* [Text provided]:
Additionally, the housing cover includes an annular ridge which
projects upwardly toward the lower plate of the impeller within the
blower housing to define a small clearance distance therebetween,
which reduces or eliminates the passage of air from the volute
between the impeller and the housing cover toward the inlet of the
blower housing to substantially seal the air flow within the
volute. The housing cover also includes a plurality of radial
stiffening ribs which minimize or eliminate inward deflection of
the inlet portion of the housing cover when the blower housing is
attached to the wall of a furnace, to reduce or eliminate choking
of the inlet air as same flows through the inlet opening of the
housing cover into the impeller. Further, the housing cover
includes a conically-shaped, sloped wall which provides a clearance
space between the inlet portion of the housing cover and the
impeller to accommodate any minor inward deflection of the inlet
portion of the housing cover when the blower housing is attached to
the furnace.
In one form thereof, the present invention provides a blower
housing having an outer periphery and defining perpendicular radial
and axial directions, the blower housing including first and second
housing members defining a cavity therebetween; a plurality of
mounting lugs disposed in spaced relation around the outer
periphery of the blower housing; an inlet and an outlet, each
defined within at least one of the first and second housing
members; a cutoff within the blower housing, the cutoff disposed
proximate the outlet; and a volute defined within at least one of
the first and second housing members, the volute curved around the
outer periphery of the blower housing through an angle of at least
180.degree. and having a cross-sectional area which substantially
continuously increases toward the outlet.
In another form thereof, the present invention provides a blower
housing defining perpendicular radial and axial directions, the
blower housing including first and second housing members defining
a cavity therebetween; a plurality of mounting lugs including
apertures, the mounting lugs disposed in spaced relation around the
blower housing; an inlet defined within at least one of the first
and second housing members; an outlet defined within at least one
of the first and second housing members, the outlet facing in the
radial direction; a cutoff within the blower housing proximate the
outlet; and a volute defined within at least one of the first and
second housing members, the volute curved through an angle of at
least 180.degree. and having a height in the axial direction which
substantially continuously increases toward the outlet.

* [Dataset extract]:
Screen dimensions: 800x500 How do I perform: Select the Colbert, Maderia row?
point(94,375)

==

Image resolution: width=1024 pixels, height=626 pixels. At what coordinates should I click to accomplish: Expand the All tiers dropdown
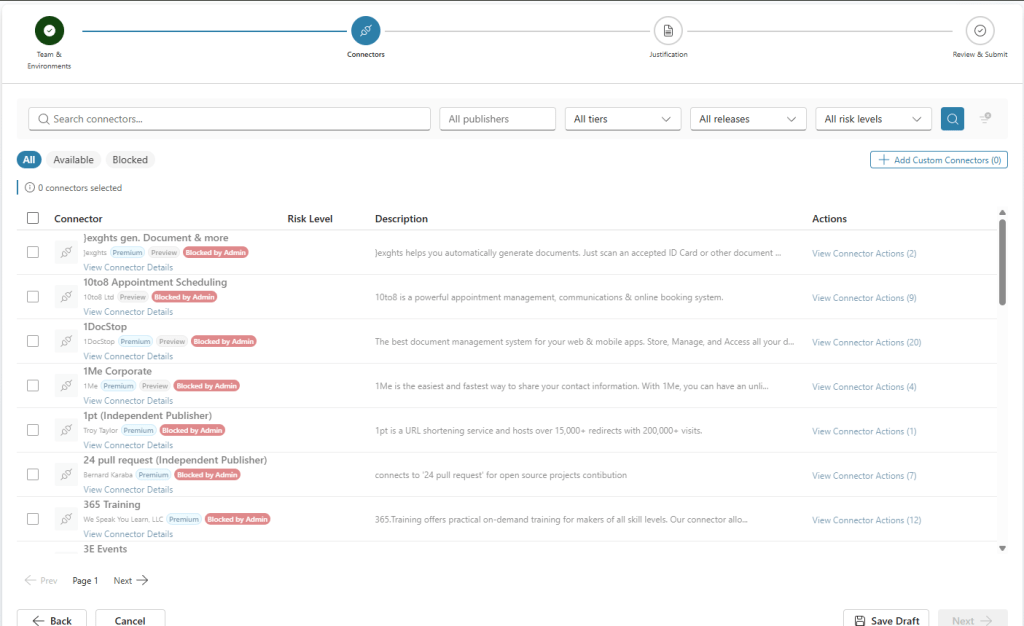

* [The exercise]: Quote the blower housing text above verbatim, from "In another form" through "substantially continuously increases toward the outlet.", with both included.

* [Task result]:
In another form thereof, the present invention provides a blower
housing defining perpendicular radial and axial directions, the
blower housing including first and second housing members defining
a cavity therebetween; a plurality of mounting lugs including
apertures, the mounting lugs disposed in spaced relation around the
blower housing; an inlet defined within at least one of the first
and second housing members; an outlet defined within at least one
of the first and second housing members, the outlet facing in the
radial direction; a cutoff within the blower housing proximate the
outlet; and a volute defined within at least one of the first and
second housing members, the volute curved through an angle of at
least 180.degree. and having a height in the axial direction which
substantially continuously increases toward the outlet.